Behalve de genoemde praktische bezwaren is er ook inhoudelijk een kritisch geluid te horen. Opvallend genoeg komt het van Sjarel Ex, die als directeur van Museum Boijmans Van Beuningen verantwoordelijk was voor de gezamenlijke aankoop van Hubers Bildaushub. Deze aankoop noemt hij zelf een ‘parodie op gezamenlijk aankopen’. Van echt gedeeld eigendom is dan ook geen sprake: de musea hebben ieder een van de doeken in bezit en dragen zelf de verantwoordelijkheid voor dat ene doek. Er zijn geen ingewikkelde contracten; de musea hebben eenvoudigweg met elkaar afgesproken dat ze de werken altijd aan elkaar zullen uitlenen, zodat ze steeds samen tentoongesteld kunnen worden.

Volgens Ex is gedeeld museaal bezit ‘grote onzin’: wanneer een museum een stuk écht graag wil aankopen, zijn er altijd wel middelen voor te vinden, en in andere gevallen is het bijna altijd mogelijk om het te lenen. Het bruikleenverkeer tussen musea is zeer intensief, dus waarom aanspraak maken op elkaars aankoopbudget? ‘Beleidsporno’, noemt Ex het: een gevolg van de cultuurpolitiek van Halbe Zijlstra. De ontwikkeling leidt volgens Ex tot luiheid en op langere termijn tot een eentonig museaal landschap.

Gekeken naar de schaal waarop gezamenlijk aankopen momenteel plaatsvindt, lijkt dat laatste nog niet direct aan de orde. Toch bestaat inderdaad het risico dat de profilering van collecties aan scherpte verliest wanneer musea vaak voor gezamenlijk bezit kiezen, in plaats van sterke, collectiedefiniërende aankopen alleen te doen.
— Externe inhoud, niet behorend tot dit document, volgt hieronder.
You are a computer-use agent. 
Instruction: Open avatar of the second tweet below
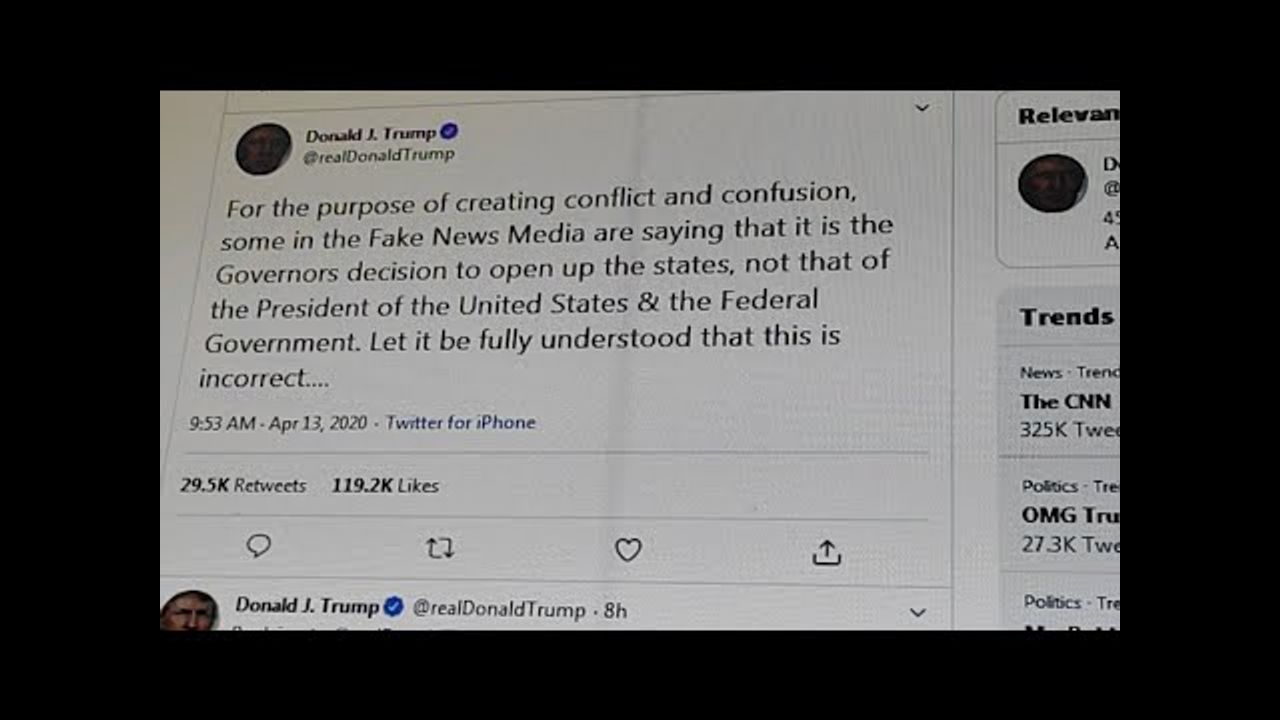(x=189, y=610)
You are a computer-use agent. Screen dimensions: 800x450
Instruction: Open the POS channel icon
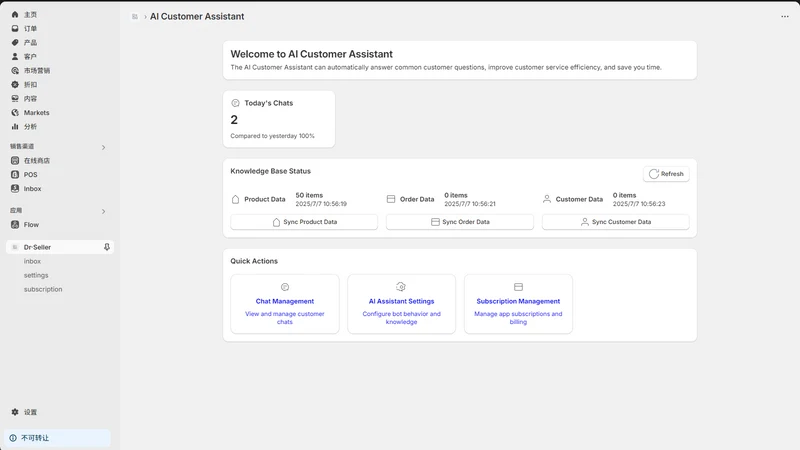click(x=15, y=174)

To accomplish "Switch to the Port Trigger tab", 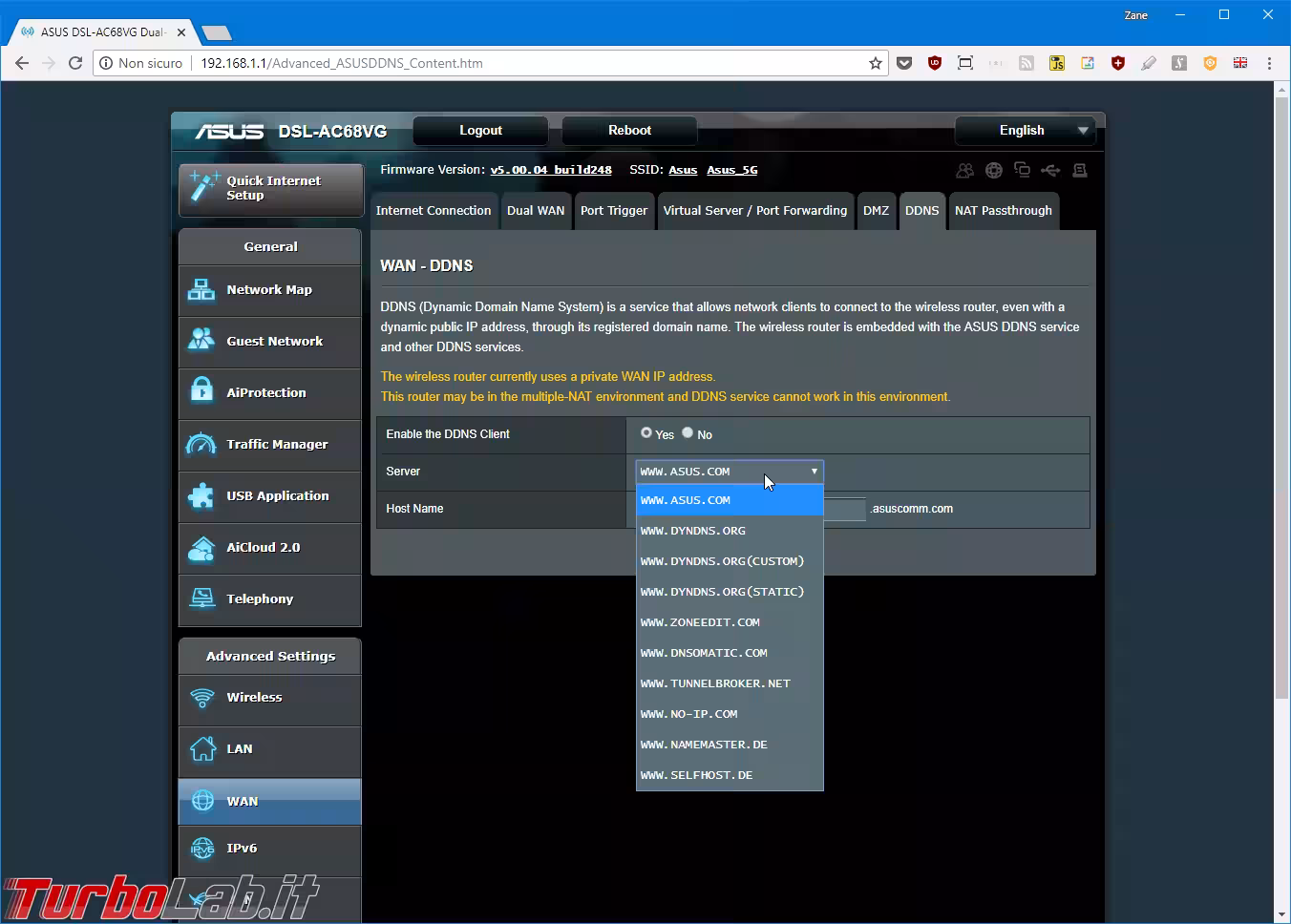I will click(x=613, y=211).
Ook kan het lenen van kunstwerken ingewikkelder worden voor derde partijen, wanneer niet één, maar twee eigenaren akkoord moeten gaan met een bruikleen.
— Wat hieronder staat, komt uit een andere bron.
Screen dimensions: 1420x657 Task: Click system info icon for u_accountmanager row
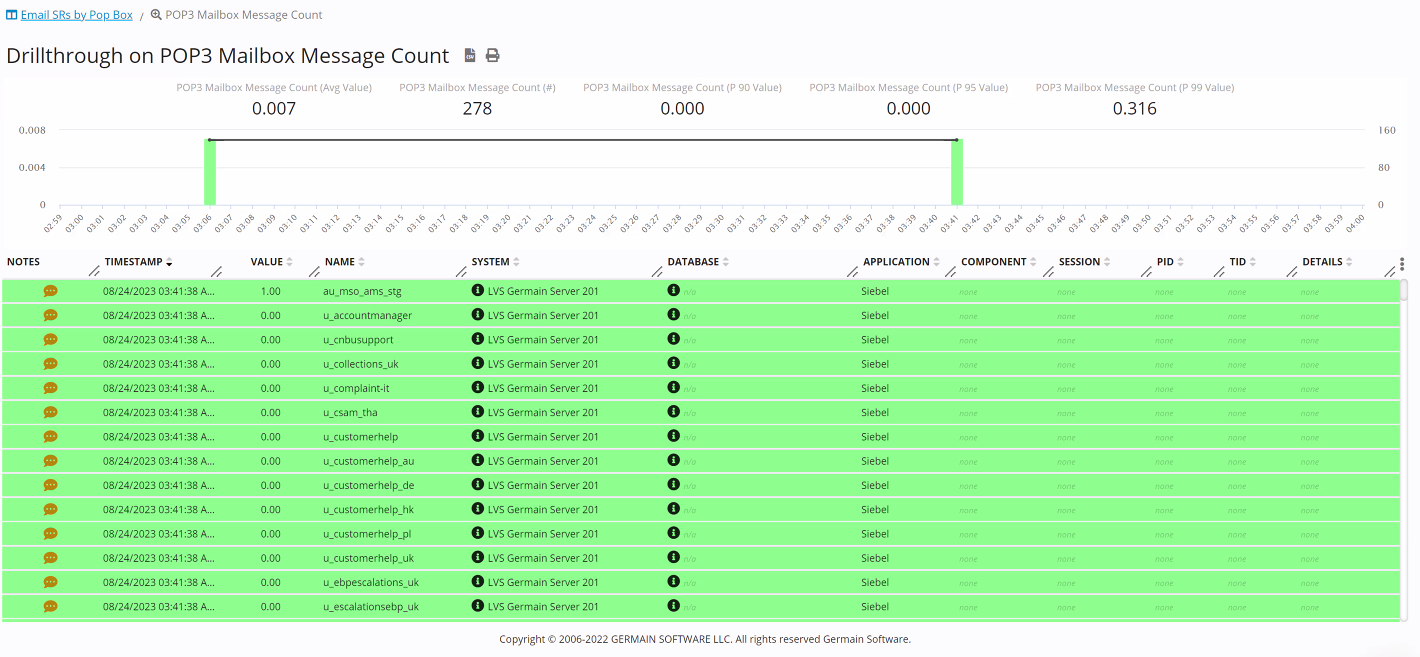pyautogui.click(x=478, y=315)
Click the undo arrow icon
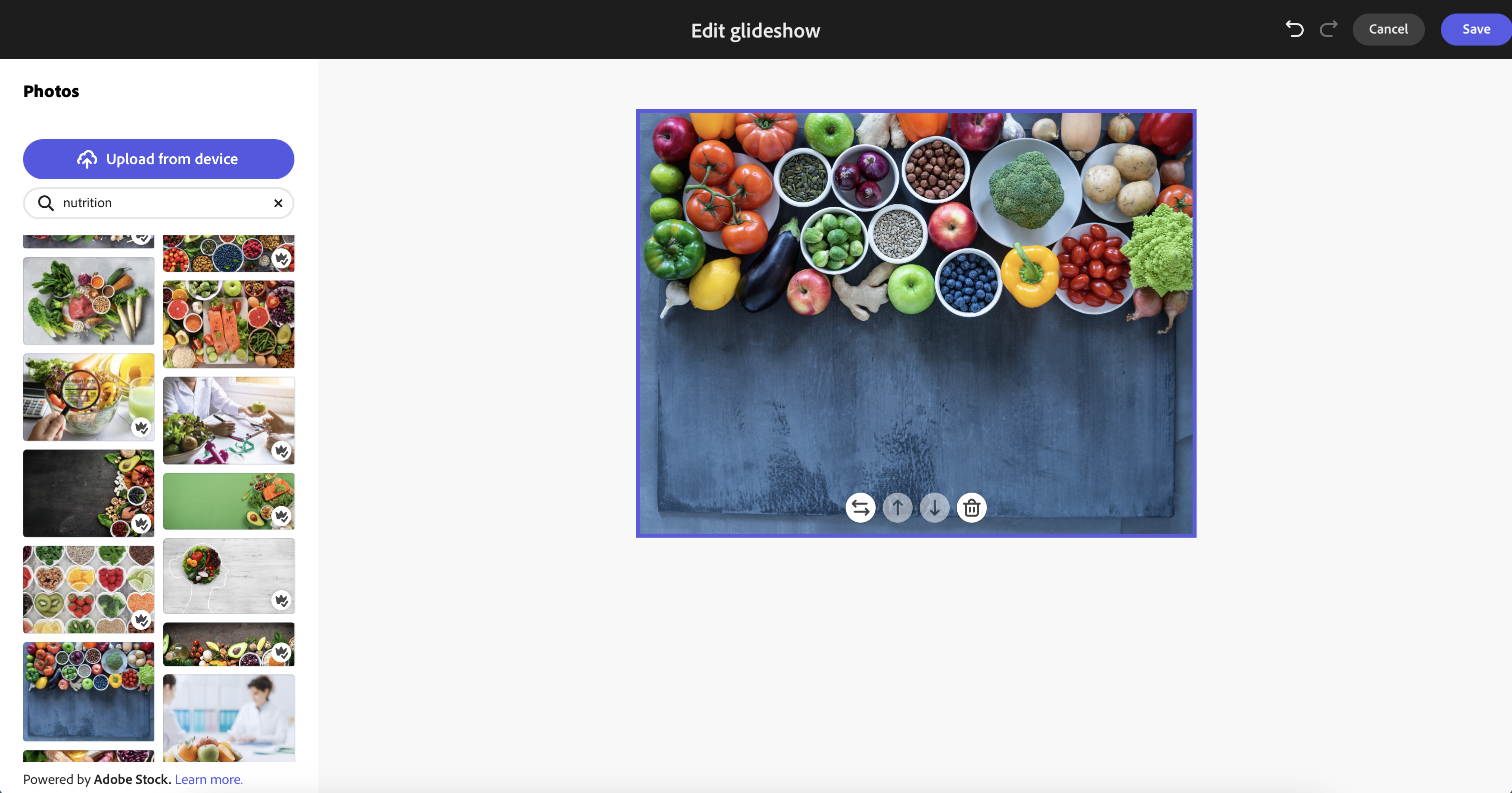The width and height of the screenshot is (1512, 793). click(1294, 29)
Het is dus van belang dat musea zeer kritisch naar de mogelijkheden kijken vooraleer tot een gezamenlijke aankoop over te gaan. Waarom eigenlijk een werk samen aankopen? Doet men het niet vooral om subsidieverleners te pleasen? En als het enkel vanwege het budget gebeurt, is het aanscherpen van het aankoopbeleid dan geen optie? Kan een aankoop niet gewoon aan een ander museum worden gegund, om het vervolgens door middel van bruiklenen te delen?
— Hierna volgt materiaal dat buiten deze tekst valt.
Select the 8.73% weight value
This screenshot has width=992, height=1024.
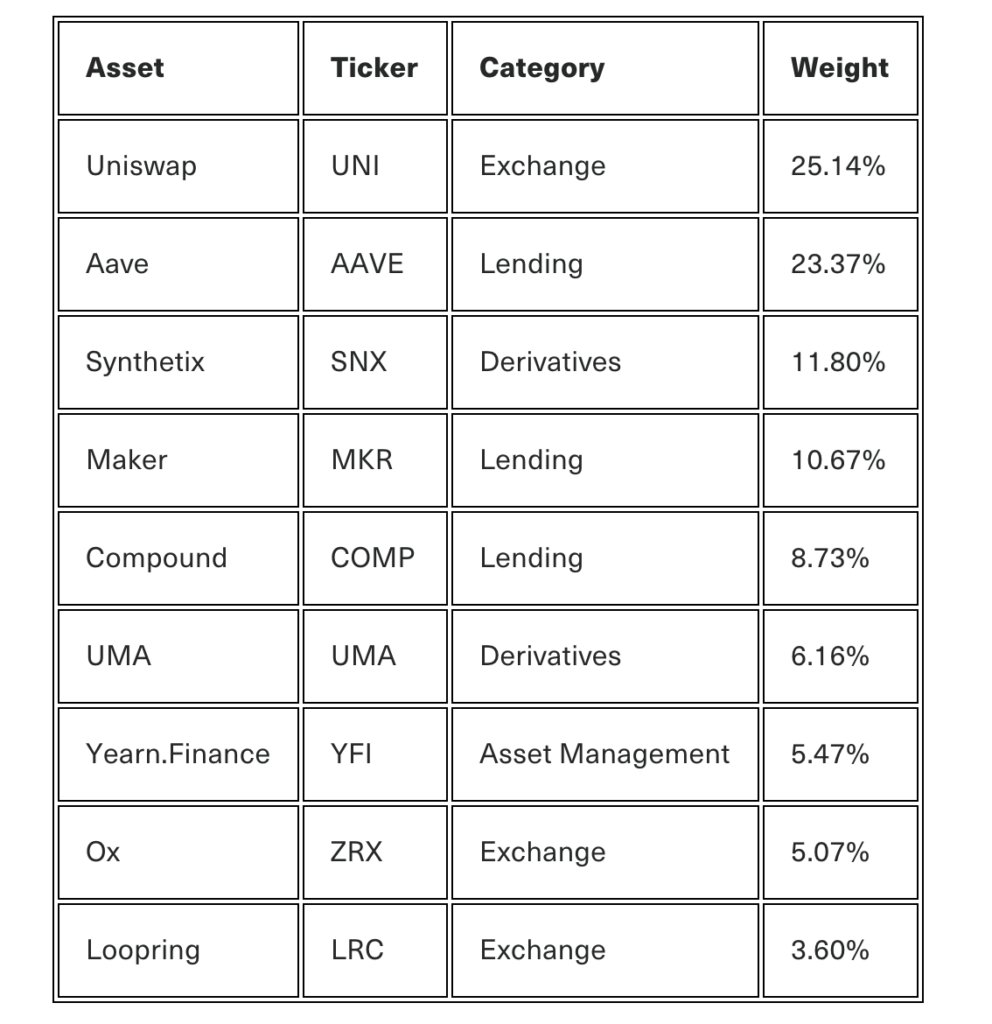(x=830, y=558)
In sommige gevallen kan co-eigenaarschap een wenselijke uitkomst zijn en het is belangrijk dat musea zich hier steeds meer van bewust worden. Uiteraard is het beter dat musea voor het verwerven van topstukken de handen ineenslaan in plaats van elkaar te concurreren voor het verkrijgen van de nodige fondsen. Ook voor kleinere musea, die minder middelen hebben en voor wie het krijgen van bruiklenen lastiger is dan voor hun grotere zusterinstellingen, is gedeeld eigendom een interessante optie. Bij samenwerkingsverbanden op internationaal niveau speelt het gevaar van gelijkvormige collecties veel minder. De optie zou dan het beste kunnen worden gebruikt bij minder kwetsbaar werk zoals video, dat niet te lijden heeft onder verre, internationale reizen tussen twee eigenaren.

Het is nog even de vraag of gedeeld eigendom echt de toekomst heeft, dan wel of het een trend van voorbijgaande aard is. In sommige gevallen is delen wellicht het nieuwe bezitten. Maar met een gul uitleenbeleid komt men ook al een heel eind.